* **Provided records**
++++++++
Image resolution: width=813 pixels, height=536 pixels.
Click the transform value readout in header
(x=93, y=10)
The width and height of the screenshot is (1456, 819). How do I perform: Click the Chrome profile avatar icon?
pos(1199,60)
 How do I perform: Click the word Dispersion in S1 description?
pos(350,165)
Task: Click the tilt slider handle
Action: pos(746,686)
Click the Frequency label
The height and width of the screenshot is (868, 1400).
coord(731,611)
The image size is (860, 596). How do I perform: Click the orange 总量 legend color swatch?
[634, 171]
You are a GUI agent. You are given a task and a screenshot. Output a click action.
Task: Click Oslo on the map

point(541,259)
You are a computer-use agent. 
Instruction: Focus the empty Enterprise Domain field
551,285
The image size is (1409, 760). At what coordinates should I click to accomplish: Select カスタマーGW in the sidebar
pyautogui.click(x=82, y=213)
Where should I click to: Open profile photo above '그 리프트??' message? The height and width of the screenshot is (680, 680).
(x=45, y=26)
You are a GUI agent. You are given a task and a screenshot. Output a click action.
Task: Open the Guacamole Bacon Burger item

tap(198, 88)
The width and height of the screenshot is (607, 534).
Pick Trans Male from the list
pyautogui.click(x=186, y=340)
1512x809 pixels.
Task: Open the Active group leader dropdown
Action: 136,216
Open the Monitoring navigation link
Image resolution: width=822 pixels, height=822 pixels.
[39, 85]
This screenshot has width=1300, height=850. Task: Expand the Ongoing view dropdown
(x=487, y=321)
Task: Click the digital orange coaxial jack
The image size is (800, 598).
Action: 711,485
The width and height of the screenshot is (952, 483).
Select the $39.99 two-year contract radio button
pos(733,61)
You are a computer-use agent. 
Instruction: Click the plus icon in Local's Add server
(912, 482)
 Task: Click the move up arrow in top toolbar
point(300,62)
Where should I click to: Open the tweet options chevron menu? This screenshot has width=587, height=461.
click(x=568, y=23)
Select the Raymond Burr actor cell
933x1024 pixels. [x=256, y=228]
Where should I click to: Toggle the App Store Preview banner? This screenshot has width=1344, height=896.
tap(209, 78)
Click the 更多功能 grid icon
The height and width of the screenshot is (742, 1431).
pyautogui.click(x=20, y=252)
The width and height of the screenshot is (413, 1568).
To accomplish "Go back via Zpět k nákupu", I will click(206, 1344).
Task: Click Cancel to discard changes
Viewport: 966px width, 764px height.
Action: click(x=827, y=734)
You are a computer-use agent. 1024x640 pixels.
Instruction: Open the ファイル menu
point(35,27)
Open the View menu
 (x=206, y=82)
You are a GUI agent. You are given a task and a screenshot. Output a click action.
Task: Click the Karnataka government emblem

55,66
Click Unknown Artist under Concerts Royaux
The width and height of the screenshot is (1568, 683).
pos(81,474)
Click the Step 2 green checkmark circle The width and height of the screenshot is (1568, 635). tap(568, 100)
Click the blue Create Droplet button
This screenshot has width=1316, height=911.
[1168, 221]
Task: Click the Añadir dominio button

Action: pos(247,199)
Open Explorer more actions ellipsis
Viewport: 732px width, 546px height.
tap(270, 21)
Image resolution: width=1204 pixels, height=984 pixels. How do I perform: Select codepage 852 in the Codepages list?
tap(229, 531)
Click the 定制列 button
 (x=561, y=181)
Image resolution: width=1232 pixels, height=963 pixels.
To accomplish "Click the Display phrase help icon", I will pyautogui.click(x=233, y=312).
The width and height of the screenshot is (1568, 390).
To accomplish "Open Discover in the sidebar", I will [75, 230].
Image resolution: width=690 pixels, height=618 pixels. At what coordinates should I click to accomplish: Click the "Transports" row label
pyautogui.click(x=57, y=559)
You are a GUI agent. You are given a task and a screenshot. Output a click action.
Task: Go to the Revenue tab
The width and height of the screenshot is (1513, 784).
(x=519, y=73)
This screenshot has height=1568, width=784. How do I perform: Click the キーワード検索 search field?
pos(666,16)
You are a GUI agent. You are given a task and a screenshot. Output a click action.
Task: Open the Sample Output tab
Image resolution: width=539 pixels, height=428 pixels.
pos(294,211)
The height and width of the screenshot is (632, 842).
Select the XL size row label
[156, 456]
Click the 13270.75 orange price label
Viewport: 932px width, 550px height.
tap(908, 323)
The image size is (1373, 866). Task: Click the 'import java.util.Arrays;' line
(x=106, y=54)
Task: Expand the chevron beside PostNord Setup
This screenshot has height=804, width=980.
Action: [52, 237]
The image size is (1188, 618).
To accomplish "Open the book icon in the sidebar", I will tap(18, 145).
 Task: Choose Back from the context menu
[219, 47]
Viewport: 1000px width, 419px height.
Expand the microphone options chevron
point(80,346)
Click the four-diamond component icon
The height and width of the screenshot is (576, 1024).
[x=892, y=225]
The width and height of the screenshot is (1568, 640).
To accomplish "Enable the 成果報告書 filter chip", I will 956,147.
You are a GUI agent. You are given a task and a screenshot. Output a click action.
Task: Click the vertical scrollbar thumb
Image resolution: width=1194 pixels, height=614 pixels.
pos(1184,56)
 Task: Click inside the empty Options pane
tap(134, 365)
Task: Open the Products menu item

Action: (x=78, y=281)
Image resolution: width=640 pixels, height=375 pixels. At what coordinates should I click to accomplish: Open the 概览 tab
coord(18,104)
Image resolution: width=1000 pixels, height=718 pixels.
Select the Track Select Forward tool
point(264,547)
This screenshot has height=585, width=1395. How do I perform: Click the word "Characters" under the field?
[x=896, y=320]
++++++++
* **What you need to do**
Work out how many lines of the records contain the word "will", and give only that number.

* **Solution to this task**
5